- Film poster
- Directed by: Jeff Daniels
- Written by: Jeff Daniels
- Story by: Jeff Daniels; Guy Sanville;
- Produced by: Tom Spiroff
- Starring: Jeff Daniels; Matt Letscher; Harve Presnell; Dawn Wells; John Seibert; Guy Sanville; Kate Packham; Sandra Birch; Michelle Mountain; Will Young;
- Cinematography: Richard Brauer
- Edited by: Robert Tomlinson
- Music by: Alto Reed
- Production company: Purple Rose Films
- Release dates: February 24, 2002 (Jackson, MI premiere); January 24, 2003 (US release);
- Running time: 95 minutes
- Country: United States
- Language: English

= Super Sucker =

2002 film by Jeff Daniels

Super Sucker is a 2002 film featuring Jeff Daniels, Harve Presnell, Matt Letscher, and Dawn Wells.

==Plot==
Fred Barlow (Daniels) and Winslow Schnaebelt (Presnell), are the heads of two different door-to-door vacuum cleaner distributors, with salesmen who are competing for the same territory. Their rivalry becomes so fierce that the president of the manufacturer of the product, Mr. Suckerton, decides that for the good of the company, the town will have only one group of sales representatives. Desperate, and always the underdog, Barlow suggests a winner-take-all sales contest to determine who gets the territory. Well behind Schnaebelt from the very start, Barlow's sales surge when he learns of his wife's non-traditional use of, the circular nap nipper, a "homemaker's little helper", a long forgotten vacuum attachment.

==Cast==
- Jeff Daniels as Fred Barlow
- Matt Letscher as Howard Butterworth
- Harve Presnell as Winslow Schnaebelt
- Dawn Wells as herself
- John Seibert as Shelby
- Guy Sanville as Leonard
- Kate Packham as Darlene
- Sandra Birch as Rhonda
- Michelle Mountain as Bunny Barlow
- Will Young as Clifford

==Production ==
Daniels made Super Sucker in Jackson, Michigan, and Toronto, Ontario, Canada, with Michigan performers and technicians.

==Release==
Super Sucker opened on 24 January 2003 (Super Bowl weekend), on 125 screens in Michigan, Illinois, Wisconsin, Minnesota, Ohio, Kansas, and Missouri, but never obtained national distribution. Purple Rose is the distribution company and the distributor.

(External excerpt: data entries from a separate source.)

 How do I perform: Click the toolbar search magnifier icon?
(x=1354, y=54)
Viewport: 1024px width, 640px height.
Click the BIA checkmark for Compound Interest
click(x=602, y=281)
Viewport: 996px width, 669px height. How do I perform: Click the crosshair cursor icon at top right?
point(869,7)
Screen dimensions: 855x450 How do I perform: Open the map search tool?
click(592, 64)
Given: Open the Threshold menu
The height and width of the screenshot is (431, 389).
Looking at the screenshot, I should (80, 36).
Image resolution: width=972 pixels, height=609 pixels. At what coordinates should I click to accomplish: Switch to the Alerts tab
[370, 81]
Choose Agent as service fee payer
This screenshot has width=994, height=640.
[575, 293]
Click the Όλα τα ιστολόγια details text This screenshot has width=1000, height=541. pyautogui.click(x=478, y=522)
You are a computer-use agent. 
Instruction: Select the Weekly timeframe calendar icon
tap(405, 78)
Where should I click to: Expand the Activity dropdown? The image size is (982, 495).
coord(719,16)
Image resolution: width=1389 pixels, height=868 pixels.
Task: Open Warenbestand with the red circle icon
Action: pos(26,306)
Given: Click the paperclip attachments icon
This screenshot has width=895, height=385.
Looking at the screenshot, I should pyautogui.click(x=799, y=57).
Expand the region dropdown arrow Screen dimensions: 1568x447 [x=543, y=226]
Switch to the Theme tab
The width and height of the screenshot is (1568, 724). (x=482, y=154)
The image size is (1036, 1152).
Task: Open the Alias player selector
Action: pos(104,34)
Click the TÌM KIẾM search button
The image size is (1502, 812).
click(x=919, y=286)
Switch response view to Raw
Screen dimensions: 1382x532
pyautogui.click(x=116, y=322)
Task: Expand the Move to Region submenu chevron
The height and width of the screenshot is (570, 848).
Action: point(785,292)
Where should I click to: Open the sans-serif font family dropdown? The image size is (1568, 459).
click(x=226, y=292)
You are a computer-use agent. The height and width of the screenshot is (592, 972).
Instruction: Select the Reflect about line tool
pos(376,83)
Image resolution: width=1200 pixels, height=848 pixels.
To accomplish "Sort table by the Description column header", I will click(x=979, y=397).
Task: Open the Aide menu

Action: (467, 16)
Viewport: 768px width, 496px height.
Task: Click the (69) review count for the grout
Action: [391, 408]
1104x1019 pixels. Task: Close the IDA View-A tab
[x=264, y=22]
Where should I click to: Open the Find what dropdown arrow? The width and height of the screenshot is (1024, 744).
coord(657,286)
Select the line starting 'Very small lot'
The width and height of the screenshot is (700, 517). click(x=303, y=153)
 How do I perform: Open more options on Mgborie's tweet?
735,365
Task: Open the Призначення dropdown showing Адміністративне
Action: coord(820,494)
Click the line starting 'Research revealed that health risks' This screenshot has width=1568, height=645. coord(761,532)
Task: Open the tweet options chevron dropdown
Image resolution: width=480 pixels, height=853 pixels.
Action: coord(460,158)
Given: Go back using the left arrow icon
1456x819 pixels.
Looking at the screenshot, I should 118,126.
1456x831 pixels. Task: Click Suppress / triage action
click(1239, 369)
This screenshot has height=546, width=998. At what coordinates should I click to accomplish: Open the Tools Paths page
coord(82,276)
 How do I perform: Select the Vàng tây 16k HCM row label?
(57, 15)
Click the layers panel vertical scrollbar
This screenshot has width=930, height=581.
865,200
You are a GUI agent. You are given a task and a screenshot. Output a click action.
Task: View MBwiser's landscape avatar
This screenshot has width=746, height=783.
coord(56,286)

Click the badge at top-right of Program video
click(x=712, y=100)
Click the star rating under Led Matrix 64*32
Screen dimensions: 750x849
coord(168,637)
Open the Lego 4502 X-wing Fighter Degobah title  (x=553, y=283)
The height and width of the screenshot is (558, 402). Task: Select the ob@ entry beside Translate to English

"It didn’t do as well as we had hoped when we released it in the Midwest. We had hoped it would do better, but distributing a film, particularly by yourself, is always a dicey enterprise. The video and DVD deal is in place, so we project it will make its money back. Domestic theatrical distribution is just a very difficult thing." — Jeff Daniels

==Reception==
Super Sucker won the 2002 Audience Award for Best Feature at HBO's U.S. Comedy Arts Festival in Aspen, Colorado.

"I haven't a clue what this movie is about." — Christopher Borrelli, film critic, Toledo Blade.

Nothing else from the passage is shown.